2. How are the macroscopic and microscopic properties related? (Part 4)

3. What is their significance in engineering? (Part 5)

Regarding theme 1, laws such as Heaps’ law are known to be derived from Zipf’s law. This book provides an overview of the relations among them. Thereafter, it considers Zipf’s law as a limit theorem. In other words, it proposes that language is established on such an inevitable statistical property. Furthermore, in addition to Zipf’s law on the distribution of words, the macroscopic nature of language lies in the property of word sequences. The author’s studies along that line also yield multiple power laws, which characterize the self-similarity that underlies the fluctuation of context.

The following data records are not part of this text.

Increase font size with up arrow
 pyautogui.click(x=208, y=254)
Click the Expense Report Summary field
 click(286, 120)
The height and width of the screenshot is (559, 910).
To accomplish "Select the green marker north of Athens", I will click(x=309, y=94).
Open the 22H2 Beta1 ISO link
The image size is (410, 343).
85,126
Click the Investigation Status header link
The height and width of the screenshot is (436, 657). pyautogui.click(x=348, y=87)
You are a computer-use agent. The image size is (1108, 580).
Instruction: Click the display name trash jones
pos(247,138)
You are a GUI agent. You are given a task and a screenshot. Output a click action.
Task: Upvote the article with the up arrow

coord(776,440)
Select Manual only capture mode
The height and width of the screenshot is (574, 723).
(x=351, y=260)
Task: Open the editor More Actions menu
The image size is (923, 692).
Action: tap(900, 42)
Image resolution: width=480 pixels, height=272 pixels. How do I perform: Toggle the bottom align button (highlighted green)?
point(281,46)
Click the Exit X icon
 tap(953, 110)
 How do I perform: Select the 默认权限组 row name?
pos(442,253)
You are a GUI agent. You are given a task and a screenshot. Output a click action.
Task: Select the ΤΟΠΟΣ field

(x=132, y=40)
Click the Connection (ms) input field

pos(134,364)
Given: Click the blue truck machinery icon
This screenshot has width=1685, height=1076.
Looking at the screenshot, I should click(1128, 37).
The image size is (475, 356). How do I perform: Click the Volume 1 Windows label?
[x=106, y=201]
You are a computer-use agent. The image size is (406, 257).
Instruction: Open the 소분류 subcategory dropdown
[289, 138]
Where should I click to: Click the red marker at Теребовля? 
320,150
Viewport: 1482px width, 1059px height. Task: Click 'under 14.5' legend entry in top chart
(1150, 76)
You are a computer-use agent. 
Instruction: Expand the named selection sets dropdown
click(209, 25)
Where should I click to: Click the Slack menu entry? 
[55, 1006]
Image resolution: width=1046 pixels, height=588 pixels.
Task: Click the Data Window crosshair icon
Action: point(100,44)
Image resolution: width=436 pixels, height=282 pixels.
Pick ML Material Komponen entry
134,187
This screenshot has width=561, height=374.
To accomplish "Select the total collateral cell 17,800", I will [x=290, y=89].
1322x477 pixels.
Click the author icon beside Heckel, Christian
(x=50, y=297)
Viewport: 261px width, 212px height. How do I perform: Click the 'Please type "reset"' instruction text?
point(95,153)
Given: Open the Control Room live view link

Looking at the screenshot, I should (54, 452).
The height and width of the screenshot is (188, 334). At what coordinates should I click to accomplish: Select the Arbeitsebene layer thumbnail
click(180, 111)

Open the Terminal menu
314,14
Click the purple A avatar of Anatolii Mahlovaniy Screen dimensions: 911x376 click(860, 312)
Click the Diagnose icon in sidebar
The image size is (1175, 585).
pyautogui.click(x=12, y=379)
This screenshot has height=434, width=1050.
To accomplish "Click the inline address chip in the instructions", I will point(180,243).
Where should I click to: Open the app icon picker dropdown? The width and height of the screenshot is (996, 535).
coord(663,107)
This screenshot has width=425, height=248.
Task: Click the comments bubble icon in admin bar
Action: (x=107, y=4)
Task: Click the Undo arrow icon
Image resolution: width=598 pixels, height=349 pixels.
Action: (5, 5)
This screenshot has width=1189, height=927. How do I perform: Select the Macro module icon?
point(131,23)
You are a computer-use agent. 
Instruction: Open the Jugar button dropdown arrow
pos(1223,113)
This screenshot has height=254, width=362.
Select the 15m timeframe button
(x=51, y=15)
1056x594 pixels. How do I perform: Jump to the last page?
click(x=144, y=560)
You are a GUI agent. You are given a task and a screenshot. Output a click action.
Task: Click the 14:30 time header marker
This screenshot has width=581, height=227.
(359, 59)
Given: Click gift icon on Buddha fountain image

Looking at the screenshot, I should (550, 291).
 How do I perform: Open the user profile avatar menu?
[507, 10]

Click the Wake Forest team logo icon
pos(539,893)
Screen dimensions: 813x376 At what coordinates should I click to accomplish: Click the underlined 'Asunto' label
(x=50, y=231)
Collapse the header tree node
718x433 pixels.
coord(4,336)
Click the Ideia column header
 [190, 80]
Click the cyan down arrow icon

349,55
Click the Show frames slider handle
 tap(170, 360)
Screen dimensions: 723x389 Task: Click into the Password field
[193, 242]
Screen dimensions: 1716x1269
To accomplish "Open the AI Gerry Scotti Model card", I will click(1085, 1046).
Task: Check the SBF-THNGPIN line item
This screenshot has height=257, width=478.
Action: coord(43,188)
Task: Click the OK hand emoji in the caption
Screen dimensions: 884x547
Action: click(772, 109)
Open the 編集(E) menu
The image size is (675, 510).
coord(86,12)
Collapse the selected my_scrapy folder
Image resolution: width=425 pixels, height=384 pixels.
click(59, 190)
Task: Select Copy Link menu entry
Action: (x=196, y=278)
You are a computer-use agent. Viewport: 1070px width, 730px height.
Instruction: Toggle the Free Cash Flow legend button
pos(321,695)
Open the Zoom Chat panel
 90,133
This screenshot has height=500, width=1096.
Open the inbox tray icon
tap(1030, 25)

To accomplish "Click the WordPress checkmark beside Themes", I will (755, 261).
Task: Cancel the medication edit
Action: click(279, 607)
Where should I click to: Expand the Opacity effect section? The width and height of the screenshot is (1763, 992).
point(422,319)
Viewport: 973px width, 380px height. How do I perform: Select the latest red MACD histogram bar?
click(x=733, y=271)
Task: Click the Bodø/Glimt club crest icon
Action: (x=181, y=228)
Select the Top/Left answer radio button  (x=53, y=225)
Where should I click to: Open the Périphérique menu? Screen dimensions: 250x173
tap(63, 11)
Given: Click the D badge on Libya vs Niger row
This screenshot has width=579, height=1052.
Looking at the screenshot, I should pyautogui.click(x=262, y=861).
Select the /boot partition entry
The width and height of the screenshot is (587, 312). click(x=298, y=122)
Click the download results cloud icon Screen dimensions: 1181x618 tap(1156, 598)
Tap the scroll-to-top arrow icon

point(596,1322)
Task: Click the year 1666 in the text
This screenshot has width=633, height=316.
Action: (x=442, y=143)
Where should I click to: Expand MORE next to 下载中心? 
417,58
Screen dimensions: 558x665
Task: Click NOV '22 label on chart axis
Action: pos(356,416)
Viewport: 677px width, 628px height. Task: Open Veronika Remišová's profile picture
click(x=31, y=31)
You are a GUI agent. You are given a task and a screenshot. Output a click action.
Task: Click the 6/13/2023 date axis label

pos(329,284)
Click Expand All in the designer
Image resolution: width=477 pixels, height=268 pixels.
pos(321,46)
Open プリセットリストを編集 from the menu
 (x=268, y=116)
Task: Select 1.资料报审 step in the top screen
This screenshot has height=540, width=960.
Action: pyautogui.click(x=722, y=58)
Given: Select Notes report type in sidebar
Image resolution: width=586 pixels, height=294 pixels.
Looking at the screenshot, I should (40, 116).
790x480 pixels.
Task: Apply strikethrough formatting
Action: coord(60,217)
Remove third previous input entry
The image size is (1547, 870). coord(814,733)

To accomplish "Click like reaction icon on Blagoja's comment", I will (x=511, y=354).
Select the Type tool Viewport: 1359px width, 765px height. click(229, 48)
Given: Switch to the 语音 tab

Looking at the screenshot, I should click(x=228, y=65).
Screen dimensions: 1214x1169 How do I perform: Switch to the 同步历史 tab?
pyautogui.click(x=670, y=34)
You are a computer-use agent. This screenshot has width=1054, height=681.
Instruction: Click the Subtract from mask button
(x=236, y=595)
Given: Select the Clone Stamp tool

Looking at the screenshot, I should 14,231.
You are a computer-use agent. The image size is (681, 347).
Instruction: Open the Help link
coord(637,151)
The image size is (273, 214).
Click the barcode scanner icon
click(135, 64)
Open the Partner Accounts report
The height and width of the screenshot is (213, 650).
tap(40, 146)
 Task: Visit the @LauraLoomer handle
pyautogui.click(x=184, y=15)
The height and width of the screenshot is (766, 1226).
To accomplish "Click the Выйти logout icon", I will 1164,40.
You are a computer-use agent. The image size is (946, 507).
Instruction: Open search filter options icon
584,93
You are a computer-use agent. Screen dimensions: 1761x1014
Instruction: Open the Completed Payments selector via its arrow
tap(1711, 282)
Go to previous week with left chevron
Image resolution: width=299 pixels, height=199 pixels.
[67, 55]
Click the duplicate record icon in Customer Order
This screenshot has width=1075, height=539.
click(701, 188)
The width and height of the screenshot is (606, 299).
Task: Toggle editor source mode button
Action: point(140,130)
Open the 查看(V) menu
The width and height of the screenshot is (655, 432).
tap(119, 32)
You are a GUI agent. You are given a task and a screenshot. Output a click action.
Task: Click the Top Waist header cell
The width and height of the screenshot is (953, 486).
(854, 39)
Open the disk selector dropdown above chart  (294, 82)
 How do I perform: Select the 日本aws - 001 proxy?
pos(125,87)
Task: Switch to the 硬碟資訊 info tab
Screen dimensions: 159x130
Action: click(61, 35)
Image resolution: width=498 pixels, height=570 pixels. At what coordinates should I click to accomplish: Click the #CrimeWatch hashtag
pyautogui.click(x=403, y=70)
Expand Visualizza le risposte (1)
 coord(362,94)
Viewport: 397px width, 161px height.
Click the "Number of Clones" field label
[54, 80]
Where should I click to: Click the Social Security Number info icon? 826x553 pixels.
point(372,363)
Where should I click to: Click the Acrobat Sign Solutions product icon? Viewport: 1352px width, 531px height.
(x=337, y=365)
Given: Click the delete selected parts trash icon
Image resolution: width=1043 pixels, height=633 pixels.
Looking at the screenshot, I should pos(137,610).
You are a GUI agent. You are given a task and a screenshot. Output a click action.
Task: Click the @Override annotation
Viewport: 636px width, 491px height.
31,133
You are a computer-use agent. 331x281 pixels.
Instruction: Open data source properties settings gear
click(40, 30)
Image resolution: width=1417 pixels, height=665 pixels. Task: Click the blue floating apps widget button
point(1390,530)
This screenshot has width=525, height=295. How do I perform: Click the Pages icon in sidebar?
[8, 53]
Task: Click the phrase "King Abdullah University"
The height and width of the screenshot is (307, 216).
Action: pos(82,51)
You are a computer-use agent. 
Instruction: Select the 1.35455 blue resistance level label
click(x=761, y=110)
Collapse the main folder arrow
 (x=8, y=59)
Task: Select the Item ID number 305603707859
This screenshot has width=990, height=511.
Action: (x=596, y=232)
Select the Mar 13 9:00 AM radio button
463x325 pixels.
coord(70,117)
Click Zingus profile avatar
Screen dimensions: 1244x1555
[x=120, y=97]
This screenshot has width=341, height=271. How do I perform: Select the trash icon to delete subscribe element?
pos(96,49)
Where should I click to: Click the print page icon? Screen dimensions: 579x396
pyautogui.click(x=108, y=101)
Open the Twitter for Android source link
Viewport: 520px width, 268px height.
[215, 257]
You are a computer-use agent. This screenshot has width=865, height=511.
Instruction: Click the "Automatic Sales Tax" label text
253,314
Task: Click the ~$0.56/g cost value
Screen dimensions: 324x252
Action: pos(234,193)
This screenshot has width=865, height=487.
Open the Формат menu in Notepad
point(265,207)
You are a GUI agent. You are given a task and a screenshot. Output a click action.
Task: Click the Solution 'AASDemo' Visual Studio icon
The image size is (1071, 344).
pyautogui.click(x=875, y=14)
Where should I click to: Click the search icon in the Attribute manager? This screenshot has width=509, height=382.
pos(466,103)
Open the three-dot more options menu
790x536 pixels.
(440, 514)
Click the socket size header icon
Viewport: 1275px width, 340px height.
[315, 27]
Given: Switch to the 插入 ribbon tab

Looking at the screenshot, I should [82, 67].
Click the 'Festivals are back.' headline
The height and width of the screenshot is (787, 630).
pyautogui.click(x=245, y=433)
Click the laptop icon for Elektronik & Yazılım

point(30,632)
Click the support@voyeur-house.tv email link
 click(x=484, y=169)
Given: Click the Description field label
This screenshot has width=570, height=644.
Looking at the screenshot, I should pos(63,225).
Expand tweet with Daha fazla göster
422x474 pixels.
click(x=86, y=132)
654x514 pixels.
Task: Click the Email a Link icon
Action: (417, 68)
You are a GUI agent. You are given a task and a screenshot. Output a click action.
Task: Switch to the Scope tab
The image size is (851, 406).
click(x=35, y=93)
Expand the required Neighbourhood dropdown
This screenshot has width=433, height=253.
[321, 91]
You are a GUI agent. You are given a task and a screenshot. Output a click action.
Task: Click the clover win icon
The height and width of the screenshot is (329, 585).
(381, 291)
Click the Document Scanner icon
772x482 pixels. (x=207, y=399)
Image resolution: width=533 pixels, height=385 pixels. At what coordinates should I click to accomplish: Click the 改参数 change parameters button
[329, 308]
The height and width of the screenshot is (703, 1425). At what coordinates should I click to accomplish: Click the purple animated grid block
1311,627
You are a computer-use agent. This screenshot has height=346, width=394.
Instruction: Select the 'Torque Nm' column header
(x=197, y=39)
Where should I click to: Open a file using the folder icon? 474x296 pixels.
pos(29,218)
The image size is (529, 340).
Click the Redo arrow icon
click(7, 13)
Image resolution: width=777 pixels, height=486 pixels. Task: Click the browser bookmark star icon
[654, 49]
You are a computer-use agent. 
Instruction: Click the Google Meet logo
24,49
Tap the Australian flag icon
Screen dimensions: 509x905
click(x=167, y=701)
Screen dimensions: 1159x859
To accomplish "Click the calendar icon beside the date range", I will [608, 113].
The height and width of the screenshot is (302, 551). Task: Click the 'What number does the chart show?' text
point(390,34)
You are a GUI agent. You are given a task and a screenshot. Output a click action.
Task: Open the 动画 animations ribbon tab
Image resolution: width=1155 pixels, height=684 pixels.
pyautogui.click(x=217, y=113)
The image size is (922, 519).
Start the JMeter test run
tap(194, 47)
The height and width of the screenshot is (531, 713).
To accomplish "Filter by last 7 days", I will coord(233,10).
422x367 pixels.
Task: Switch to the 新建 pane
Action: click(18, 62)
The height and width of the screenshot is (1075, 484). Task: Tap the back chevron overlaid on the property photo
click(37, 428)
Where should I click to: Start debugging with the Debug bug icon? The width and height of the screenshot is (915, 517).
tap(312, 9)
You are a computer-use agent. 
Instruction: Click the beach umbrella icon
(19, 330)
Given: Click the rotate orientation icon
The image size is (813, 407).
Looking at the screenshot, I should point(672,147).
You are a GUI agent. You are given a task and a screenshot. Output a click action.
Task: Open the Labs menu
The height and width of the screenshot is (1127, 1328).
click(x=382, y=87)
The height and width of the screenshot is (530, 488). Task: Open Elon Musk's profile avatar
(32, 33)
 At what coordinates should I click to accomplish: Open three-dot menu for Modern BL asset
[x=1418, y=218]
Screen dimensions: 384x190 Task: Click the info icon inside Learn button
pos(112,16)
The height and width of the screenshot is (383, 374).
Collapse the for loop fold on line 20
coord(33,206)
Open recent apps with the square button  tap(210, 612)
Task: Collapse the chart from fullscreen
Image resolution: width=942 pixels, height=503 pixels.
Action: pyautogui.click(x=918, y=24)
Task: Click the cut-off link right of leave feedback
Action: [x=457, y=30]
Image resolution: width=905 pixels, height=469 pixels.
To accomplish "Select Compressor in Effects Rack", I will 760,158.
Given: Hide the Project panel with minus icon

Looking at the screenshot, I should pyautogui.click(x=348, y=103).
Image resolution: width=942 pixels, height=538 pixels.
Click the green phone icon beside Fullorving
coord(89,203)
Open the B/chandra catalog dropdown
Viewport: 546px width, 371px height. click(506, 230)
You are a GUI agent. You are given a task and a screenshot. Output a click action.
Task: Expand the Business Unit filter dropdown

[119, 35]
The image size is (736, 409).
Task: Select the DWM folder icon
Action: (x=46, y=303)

Such macroscopic properties influence the microscopic formation of language elements, grammatical structure, and semantic properties. Theme 2 addresses their possible relations, indicating how microscopic linguistic properties could be derived from macroscopic properties.

Theme 3 considers the significance of the macroscopic properties in engineering. Currently, natural language documents are processed from sequence to sequence through deep learning. The macroscopic perspective on language presented in this book could provide a formal basis for such language processing. One fundamental component of natural language processing is the language model. Macroscopic properties also enable the analysis of previous language models. Indeed, one explanation for the recent leap in AI via deep learning is that the models have begun to satisfy the macroscopic properties presented in this book.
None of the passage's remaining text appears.